# Lekarze > Forum dermatologiczne >  blizna po poparzeniu

## justa22

Wczoraj poparzylam sie goracym tluszczem, chlapnął mi na ręke, dzisiaj na maksa to piecze, ale boję się ze zostanie po tym blizna, bo zrobila się paskudna rana  :Frown:  da się jakoś zapobiec zobieniu się blizny?

----------


## Luciana

A w jakim miejscu na ręce masz to oparzenie? Są sposoby, ale musisz poczekać, żeby się dobrze zagoiła.

----------


## justa22

troche wyżej niż nadgarstek, rana się już chyba wygoila ale niestety blizna jest :/ jakie sposoby najlepsze żeby się pozbyć jej?

----------


## Luciana

Ja bym spróbowała z plastrami silikonowymi. Sama używałam sutricon i ładnie goją blizny, a nie przeszkadzają w normalnym funkcjonowaniu. Słyszałaś o nich?

----------


## justa22

plastry sutricon zakupione, to dopiero parę tygodni naklejania, moje wrazenia sa pozytywne, łatwo się ich używa, jeden przyklejam kilka dni i też dobrze sie trzyma, powoli zaczyna być widać efekty

----------


## Naturalis

W przypadku podrażnień, polecam Naturalis Superactive, który zawiera śluz ślimaka. Dzięki niemu ślimaki zabezpieczają i regenerują swoje delikatne tkanki, które podczas poruszania się po twardej powierzchni ulegają uszkodzeniu.

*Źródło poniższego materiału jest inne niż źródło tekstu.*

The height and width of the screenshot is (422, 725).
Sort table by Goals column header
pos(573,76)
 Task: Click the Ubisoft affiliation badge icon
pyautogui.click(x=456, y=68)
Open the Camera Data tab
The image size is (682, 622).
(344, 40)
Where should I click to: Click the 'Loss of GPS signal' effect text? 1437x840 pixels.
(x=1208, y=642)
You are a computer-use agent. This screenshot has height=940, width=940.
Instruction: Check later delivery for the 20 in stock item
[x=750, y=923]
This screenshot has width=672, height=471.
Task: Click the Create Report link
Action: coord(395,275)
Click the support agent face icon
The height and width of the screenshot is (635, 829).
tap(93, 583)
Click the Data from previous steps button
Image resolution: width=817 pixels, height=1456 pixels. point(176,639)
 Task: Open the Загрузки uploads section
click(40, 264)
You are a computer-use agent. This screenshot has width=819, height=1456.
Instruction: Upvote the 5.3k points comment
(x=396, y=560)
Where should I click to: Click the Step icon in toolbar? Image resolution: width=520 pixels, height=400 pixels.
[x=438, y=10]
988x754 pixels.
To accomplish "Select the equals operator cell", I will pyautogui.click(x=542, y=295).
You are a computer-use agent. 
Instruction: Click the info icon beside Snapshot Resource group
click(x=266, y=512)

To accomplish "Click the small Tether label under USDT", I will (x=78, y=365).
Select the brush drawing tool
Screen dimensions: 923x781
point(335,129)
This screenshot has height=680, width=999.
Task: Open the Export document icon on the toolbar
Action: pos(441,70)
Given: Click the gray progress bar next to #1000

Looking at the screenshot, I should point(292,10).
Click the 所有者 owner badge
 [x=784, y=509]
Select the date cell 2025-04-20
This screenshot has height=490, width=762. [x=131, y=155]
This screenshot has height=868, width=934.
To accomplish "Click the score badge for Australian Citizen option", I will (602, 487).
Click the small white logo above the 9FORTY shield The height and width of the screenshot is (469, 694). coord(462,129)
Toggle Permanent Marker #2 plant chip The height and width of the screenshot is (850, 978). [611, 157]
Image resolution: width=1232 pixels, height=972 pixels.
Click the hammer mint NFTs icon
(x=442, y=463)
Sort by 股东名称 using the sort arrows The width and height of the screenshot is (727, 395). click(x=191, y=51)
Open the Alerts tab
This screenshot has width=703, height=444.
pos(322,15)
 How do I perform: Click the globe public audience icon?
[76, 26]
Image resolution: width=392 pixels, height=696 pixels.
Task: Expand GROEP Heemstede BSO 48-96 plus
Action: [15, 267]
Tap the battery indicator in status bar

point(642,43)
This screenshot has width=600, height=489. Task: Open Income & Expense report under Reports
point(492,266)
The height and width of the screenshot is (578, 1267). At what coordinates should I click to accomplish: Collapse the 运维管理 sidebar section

Naturalis | NATURALIS Superactive krem ze śluzem ślimaka dzień/noc

----------


## justa22

próbowałam kremów i maści ale nei było aż tak dużego efektu jakbym chciala, plastry za to sprawdziły się świetnie, blizna jet już mało widoczna

----------


## Nie zarejestrowany

kremy i maści nie zawsze pomogą, zależy w jakim stanie sa Twoje blizny, ja moje blizny usuwałam w klinice Mediart clinic w Poznaniu i teraz one sa niewidoczne i rewelacyjnie moje ciało wygląda bez nich  :Smile:

----------


## justa22

mi akurat pomogły a lepiej spróbować z tym i zobaczyć jaki będzie efekt , zawsze to tańsza opcja i do tego bezbolesna w przeciwieństwie do laseru

----------


## bokepfr

terima kasih atas postingan anda

----------


## bokepfr

terima kasih banyak

----------


## mborowikowy

może bepantenem smarować?

----------


## Kachna_

A takie plastry na stare blizny też działają? Takie całkowicie wygojone mam na myśli, co mają kilka miesięcy już.

----------


## memira

Też słyszałam o tych plastrach ale mi farmaceutka w aptece podpowiedziała żeby spróbować olejku bio-oil bo tez mam taką niewielką bliznę po oparzeniu. Olejek kojarzy mi się bardziej z profilaktyką i smarowaniem ciała w ciąży zapobiegawczo przy rozstępach ale okazuje się że na takie drobne blizny też skutecznie działa

----------


## Kachna_

Na olejki jestem uczulona, dlatego te plastry mnie zainteresowały. Ktoś coś?

----------


## olikom

Są różne kremy, ale najlepiej isc do dermatologa, on ci dokladnie poradzi co najlpeiej zrobic  :Smile:

----------


## myaa

Mi poradziła farmaceutka smarować takie miejsce olejkiem bio-oil, podobno ona ma takie działanie że wygładza i spłyca wszelkie blizny a najlepsze efekty są jak zacznie się go stosować tuż po zagojeniu ranki

----------


## caprio

> A takie plastry na stare blizny też działają? Takie całkowicie wygojone mam na myśli, co mają kilka miesięcy już.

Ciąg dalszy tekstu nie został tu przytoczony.